435/5.4 million is 8.05E-5. This is sorted by height, which is easily measured. What other genes do you think it takes? Do you think these genes are that rare? Or is it coincidence that most American NBA players share similar backgrounds (lower middle class or upper lower class, started at an early age, played pick-up, joined church or rec leagues young, played in highschool, invited to various coaching clinics and camps as recruits, played in college.) Basketball, unlike other sports (baseball most notably in America, hockey in Canada), is a year-round sport that can be played just about anywhere, so it doesn't have as pronounced a cut-off age.

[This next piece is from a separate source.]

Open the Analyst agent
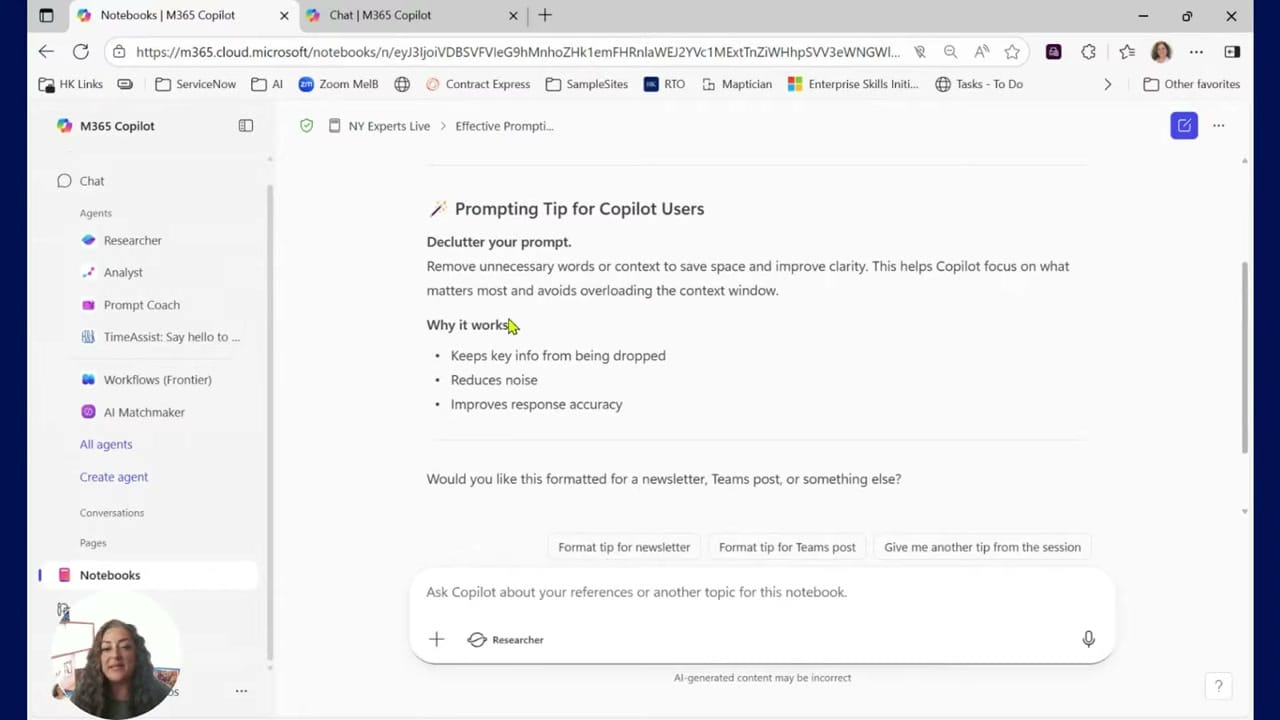This screenshot has width=1280, height=720. [x=122, y=272]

These players were sorted and selected from very young age, before any sort of talent was able to manifest. Nobody is born making free throws, but when you're bigger than the other kids and get the play more, you get more practice. When you get more practice, you get better. When you get better, you get invited to play more with better competition. You get more practice because you now play with your first team and your competition team. The extra practice continues giving you an edge and then you get to high school where a college scout sees you (with the practice-earned edge) and invites you to his school's camp. You go to his camp and get better, the next year a couple more scouts invite you. Before you know it, you're invited to play with the best of the best and none of it ever had to do with some God-given ability to judge your wrist-release. It had to do with the fact that you started playing more than your friends, so you stood out just a little bit. That stand out brought you more practice, so your edge got a little bigger. By the time you're a pro, you're fully-grown 6'3" and playing point guard.

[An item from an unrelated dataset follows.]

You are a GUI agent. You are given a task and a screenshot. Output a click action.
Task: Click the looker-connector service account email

10,000 hours of practice. That's the magic number. If you're good enough to get started on the road to 10,000 hours of practice, your God-given "talents" don't matter.

Gladwell's book is actually more about how society selects the people who can be successful by receiving 10,000 hours of practice, which is largely not merit-based. Bill Gates, for example, happened to go to a high school that had a remote terminal in the 60s before most Universities had them. Bill Joy happened to go to University of Michigan which had a modern mainframe and also had a loophole in its code to allow unlimited computing time. Most of the major Jewish law firms in New York began because traditional old row white law firms would not hire Jews and would not litigate hostile takeovers in the 50s and 60s. The Jews were willing to take any case that came before them and when hostile takeovers because popular in the 70s, the traditional firms didn't have the expertise the Jews did (there were a few other interesting effects that Jewish ethnicity had.) The Beatles were invited to play in Hamburg by a promoter who used them as 8-hour-a-night shows for weeks at a time because the promoter needed someone to play in a pinch. Steve Jobs had a similar story. Mozart began writing symphonies at age 7 but it wasn't till his 20s (say... 10,000 hours later) that he wrote any symphonies of note.

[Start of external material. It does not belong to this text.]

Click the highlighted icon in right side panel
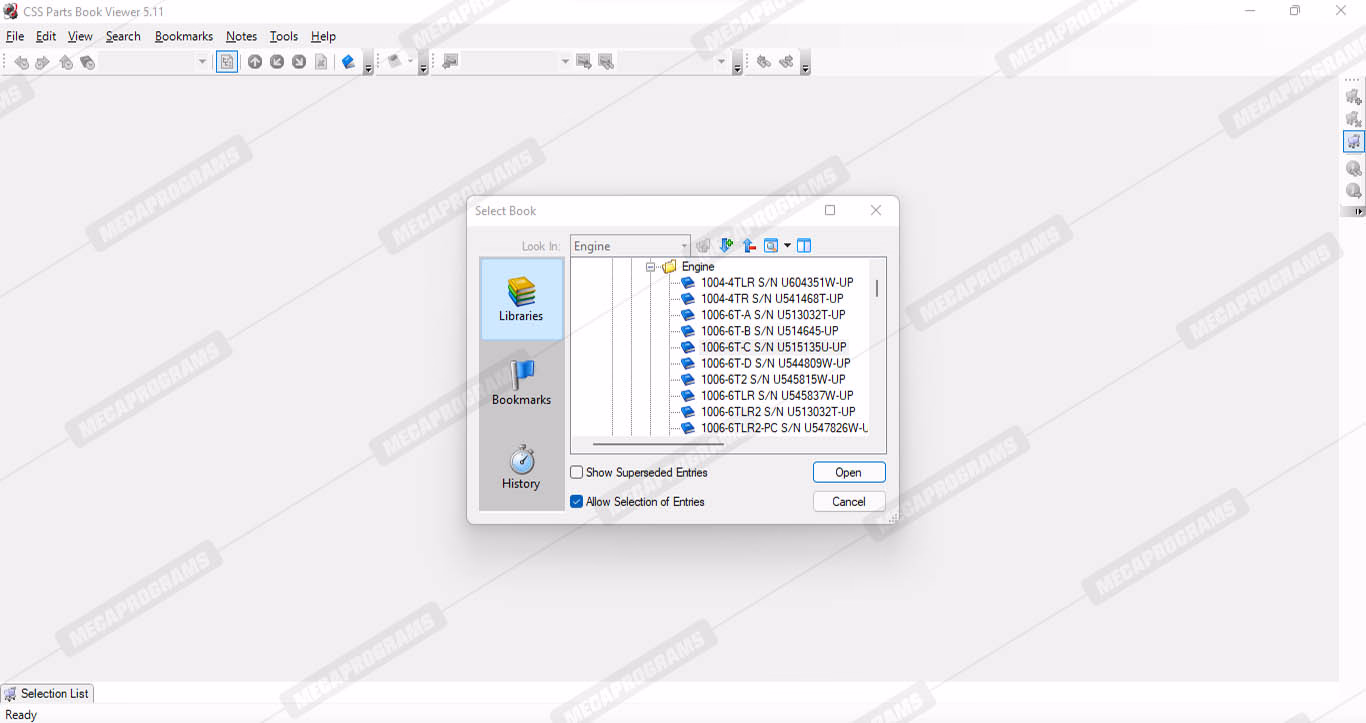Screen dimensions: 1366x723 pyautogui.click(x=1353, y=141)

If genetics were so important, why isn't everyone on Forbes' Wealthiest list also in MENSA? Why isn't MENSA dominating every field they can touch? Success is like an amusement park ride: if you aren't 54" tall, you have no chance of having fun on the ride. If you're over 54" tall, there is no guarantee you'll like it, but at least you have a shot at it. Being 54.5" doesn't have any better odds of enjoyment than being 72".